**Task objective**
Among the records that follow, set down only the lines from the one containing "横須賀港 (1552, 1055)" to the one containing "The Best Easy", both included, exactly.

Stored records

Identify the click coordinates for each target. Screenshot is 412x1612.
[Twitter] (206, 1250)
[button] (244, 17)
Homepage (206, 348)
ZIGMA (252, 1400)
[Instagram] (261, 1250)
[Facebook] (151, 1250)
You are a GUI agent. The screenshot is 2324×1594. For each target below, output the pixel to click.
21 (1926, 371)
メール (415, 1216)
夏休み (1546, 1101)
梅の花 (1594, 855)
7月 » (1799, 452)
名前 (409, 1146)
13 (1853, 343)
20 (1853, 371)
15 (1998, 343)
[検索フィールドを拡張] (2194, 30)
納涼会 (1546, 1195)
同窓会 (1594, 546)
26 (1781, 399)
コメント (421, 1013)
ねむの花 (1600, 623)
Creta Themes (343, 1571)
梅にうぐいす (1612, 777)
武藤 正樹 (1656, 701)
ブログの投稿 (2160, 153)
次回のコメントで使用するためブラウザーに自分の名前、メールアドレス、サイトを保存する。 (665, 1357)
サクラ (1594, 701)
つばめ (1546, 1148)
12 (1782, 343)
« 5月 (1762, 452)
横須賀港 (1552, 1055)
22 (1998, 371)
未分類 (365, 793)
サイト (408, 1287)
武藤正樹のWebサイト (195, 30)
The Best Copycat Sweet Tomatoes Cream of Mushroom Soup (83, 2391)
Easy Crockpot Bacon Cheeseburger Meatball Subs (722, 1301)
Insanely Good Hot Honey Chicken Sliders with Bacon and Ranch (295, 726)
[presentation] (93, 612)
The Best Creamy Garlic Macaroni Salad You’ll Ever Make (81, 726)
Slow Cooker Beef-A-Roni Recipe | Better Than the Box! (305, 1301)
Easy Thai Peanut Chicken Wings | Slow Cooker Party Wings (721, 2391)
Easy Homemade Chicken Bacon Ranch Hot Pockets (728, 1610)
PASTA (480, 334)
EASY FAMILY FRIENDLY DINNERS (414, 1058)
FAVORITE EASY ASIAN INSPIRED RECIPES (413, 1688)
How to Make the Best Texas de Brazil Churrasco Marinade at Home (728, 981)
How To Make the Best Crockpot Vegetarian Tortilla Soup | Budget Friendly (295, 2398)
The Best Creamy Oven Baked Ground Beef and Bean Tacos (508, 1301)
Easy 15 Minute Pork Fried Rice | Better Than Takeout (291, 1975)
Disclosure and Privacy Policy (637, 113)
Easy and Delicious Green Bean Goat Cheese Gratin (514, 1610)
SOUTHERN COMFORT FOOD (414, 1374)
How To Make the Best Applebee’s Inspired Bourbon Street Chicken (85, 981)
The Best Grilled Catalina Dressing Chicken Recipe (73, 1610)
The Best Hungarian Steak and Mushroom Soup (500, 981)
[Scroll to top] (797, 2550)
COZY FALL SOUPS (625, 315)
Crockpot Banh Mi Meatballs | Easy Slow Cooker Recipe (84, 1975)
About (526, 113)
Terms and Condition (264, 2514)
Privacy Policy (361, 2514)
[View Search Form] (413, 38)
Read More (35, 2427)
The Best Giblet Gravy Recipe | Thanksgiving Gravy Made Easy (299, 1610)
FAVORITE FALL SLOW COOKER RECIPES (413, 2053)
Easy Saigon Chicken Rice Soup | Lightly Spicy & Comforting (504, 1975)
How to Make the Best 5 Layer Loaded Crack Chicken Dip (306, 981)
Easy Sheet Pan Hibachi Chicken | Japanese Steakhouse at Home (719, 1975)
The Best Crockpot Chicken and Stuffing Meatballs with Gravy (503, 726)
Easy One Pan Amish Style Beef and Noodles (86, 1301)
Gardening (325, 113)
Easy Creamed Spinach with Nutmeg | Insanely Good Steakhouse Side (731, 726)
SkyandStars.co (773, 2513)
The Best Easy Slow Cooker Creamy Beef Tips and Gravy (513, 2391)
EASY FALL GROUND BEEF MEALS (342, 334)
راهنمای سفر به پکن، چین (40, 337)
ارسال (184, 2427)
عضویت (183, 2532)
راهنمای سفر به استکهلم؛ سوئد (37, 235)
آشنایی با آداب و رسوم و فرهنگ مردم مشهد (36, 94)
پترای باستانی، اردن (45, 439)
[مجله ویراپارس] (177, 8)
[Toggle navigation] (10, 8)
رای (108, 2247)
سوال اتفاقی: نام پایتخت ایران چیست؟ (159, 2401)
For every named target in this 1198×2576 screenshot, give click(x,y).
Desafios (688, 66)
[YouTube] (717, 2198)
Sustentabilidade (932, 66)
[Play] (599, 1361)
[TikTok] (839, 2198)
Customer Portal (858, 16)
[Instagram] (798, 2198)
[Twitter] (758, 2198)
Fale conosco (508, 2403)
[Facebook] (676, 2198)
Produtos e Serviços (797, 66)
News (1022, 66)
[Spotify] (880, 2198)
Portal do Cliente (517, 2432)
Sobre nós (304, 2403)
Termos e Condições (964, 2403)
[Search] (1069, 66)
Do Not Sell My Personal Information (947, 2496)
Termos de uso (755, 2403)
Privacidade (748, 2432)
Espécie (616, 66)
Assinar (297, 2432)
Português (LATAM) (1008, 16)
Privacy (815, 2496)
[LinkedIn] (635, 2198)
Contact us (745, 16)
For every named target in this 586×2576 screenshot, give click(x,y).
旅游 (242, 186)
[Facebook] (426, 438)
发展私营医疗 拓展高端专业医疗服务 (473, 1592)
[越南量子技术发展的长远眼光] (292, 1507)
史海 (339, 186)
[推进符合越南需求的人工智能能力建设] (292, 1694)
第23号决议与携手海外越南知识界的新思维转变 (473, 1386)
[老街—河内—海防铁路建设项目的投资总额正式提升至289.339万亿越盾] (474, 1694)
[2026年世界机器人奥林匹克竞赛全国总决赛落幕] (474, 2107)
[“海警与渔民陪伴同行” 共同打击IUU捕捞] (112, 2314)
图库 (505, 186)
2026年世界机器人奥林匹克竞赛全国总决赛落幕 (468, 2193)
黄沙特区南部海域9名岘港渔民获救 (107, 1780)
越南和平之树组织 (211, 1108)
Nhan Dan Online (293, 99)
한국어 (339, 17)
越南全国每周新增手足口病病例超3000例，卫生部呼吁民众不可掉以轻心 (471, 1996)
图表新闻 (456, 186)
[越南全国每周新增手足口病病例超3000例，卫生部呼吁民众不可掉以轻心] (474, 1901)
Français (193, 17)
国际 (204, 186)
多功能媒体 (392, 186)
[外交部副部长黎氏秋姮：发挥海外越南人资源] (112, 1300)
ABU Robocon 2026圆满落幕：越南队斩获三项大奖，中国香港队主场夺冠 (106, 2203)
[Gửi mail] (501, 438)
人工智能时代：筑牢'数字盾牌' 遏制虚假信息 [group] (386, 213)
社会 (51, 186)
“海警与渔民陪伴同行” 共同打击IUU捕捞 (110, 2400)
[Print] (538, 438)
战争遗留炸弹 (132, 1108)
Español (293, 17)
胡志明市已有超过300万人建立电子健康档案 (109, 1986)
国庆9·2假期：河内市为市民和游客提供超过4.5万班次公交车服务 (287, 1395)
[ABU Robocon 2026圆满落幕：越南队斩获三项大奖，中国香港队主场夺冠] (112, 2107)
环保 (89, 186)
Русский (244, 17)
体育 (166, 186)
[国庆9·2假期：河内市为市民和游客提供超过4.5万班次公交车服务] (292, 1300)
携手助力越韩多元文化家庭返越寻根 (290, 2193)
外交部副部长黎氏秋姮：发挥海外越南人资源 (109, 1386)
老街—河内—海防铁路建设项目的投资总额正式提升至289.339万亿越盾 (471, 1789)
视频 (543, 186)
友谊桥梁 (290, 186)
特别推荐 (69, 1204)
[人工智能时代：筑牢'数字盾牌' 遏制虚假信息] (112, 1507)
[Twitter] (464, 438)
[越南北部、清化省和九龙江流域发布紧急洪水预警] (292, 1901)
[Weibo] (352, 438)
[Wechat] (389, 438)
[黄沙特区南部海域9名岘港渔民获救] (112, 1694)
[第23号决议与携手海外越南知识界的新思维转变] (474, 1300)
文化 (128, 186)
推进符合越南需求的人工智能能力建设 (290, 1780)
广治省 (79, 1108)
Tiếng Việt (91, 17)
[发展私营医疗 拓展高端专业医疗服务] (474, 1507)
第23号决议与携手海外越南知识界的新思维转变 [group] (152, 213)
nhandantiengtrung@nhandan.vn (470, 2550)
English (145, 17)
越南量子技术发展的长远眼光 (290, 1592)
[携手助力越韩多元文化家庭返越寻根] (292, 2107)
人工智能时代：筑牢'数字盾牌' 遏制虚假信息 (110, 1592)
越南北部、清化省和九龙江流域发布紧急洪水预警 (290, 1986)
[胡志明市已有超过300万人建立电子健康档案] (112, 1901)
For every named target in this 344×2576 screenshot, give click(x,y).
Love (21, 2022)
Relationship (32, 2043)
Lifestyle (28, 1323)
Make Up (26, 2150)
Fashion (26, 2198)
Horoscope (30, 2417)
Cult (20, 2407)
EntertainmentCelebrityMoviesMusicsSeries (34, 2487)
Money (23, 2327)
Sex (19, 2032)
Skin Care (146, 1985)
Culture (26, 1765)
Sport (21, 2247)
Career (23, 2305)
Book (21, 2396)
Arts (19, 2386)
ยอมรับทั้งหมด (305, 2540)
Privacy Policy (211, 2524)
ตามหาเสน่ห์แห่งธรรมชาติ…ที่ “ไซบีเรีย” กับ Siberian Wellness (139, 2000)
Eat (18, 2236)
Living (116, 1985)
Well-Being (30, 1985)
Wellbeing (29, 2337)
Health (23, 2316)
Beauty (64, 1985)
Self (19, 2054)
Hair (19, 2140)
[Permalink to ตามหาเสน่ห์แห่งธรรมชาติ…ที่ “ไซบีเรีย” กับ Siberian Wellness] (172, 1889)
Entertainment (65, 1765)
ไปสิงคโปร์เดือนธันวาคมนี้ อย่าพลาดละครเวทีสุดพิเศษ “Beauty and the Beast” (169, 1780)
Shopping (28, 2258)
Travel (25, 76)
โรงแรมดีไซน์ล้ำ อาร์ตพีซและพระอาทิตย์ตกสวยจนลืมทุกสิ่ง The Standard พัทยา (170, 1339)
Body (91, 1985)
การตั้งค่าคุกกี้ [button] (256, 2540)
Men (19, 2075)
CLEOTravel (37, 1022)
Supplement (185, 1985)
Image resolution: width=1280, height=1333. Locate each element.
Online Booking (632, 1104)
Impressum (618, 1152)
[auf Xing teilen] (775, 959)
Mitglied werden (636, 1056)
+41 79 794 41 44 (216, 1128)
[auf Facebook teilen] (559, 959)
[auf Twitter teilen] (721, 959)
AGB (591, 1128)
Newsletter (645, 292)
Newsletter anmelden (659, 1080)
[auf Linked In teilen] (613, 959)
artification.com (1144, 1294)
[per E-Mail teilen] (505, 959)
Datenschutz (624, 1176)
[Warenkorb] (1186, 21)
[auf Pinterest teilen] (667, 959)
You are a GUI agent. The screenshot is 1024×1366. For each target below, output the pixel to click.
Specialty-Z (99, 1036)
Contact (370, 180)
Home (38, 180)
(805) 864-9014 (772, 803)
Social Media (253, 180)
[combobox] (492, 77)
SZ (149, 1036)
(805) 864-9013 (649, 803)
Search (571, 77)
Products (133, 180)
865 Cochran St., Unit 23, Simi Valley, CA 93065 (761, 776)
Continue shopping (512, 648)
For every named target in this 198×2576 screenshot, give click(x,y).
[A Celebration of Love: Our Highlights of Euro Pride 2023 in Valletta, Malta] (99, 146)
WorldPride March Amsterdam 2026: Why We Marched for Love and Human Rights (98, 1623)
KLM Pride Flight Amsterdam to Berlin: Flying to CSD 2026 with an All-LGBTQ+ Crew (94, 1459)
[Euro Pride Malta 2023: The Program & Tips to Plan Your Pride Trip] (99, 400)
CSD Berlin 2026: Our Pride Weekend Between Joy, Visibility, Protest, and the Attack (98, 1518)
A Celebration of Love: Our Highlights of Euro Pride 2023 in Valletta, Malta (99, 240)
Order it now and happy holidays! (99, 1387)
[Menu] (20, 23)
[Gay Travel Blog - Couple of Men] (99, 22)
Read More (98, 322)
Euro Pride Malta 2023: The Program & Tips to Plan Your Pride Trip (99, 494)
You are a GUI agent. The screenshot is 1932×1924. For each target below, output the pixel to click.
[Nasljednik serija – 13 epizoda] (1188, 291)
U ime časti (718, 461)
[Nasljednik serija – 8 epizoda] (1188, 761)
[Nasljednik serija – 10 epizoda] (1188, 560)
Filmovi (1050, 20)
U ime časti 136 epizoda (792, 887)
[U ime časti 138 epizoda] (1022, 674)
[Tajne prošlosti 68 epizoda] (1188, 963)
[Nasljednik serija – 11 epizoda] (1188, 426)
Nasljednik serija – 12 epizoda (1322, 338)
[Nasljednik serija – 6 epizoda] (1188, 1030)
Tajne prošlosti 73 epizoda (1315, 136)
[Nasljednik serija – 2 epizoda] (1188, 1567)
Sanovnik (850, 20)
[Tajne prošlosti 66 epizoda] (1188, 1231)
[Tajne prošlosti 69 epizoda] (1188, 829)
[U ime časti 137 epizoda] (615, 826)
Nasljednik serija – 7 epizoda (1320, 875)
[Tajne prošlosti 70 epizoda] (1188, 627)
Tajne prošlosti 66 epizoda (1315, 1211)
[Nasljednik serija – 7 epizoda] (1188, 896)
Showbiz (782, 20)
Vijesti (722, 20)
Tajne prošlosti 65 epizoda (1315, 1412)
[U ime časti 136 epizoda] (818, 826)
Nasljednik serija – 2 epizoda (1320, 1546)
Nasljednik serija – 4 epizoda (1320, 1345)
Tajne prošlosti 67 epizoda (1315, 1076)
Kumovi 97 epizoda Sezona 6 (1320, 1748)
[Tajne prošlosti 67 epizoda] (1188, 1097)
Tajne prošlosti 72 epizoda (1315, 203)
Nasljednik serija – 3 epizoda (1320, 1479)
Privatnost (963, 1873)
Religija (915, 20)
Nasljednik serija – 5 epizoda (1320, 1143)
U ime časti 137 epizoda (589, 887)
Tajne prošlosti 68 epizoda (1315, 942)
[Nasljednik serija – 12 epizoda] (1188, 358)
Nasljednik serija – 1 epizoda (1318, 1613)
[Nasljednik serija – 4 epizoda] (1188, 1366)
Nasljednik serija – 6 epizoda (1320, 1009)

**Final answer**
横須賀港 (1552, 1055)
22 (1998, 371)
未分類 (365, 793)
サイト (408, 1287)
武藤正樹のWebサイト (195, 30)
The Best Copycat Sweet Tomatoes Cream of Mushroom Soup (83, 2391)
Easy Crockpot Bacon Cheeseburger Meatball Subs (722, 1301)
Insanely Good Hot Honey Chicken Sliders with Bacon and Ranch (295, 726)
[presentation] (93, 612)
The Best Creamy Garlic Macaroni Salad You’ll Ever Make (81, 726)
Slow Cooker Beef-A-Roni Recipe | Better Than the Box! (305, 1301)
Easy Thai Peanut Chicken Wings | Slow Cooker Party Wings (721, 2391)
Easy Homemade Chicken Bacon Ranch Hot Pockets (728, 1610)
PASTA (480, 334)
EASY FAMILY FRIENDLY DINNERS (414, 1058)
FAVORITE EASY ASIAN INSPIRED RECIPES (413, 1688)
How to Make the Best Texas de Brazil Churrasco Marinade at Home (728, 981)
How To Make the Best Crockpot Vegetarian Tortilla Soup | Budget Friendly (295, 2398)
The Best Creamy Oven Baked Ground Beef and Bean Tacos (508, 1301)
Easy 15 Minute Pork Fried Rice | Better Than Takeout (291, 1975)
Disclosure and Privacy Policy (637, 113)
Easy and Delicious Green Bean Goat Cheese Gratin (514, 1610)
SOUTHERN COMFORT FOOD (414, 1374)
How To Make the Best Applebee’s Inspired Bourbon Street Chicken (85, 981)
The Best Grilled Catalina Dressing Chicken Recipe (73, 1610)
The Best Hungarian Steak and Mushroom Soup (500, 981)
[Scroll to top] (797, 2550)
COZY FALL SOUPS (625, 315)
Crockpot Banh Mi Meatballs | Easy Slow Cooker Recipe (84, 1975)
About (526, 113)
Terms and Condition (264, 2514)
Privacy Policy (361, 2514)
[View Search Form] (413, 38)
Read More (35, 2427)
The Best Giblet Gravy Recipe | Thanksgiving Gravy Made Easy (299, 1610)
FAVORITE FALL SLOW COOKER RECIPES (413, 2053)
Easy Saigon Chicken Rice Soup | Lightly Spicy & Comforting (504, 1975)
How to Make the Best 5 Layer Loaded Crack Chicken Dip (306, 981)
Easy Sheet Pan Hibachi Chicken | Japanese Steakhouse at Home (719, 1975)
The Best Crockpot Chicken and Stuffing Meatballs with Gravy (503, 726)
Easy One Pan Amish Style Beef and Noodles (86, 1301)
Gardening (325, 113)
Easy Creamed Spinach with Nutmeg | Insanely Good Steakhouse Side (731, 726)
SkyandStars.co (773, 2513)
The Best Easy Slow Cooker Creamy Beef Tips and Gravy (513, 2391)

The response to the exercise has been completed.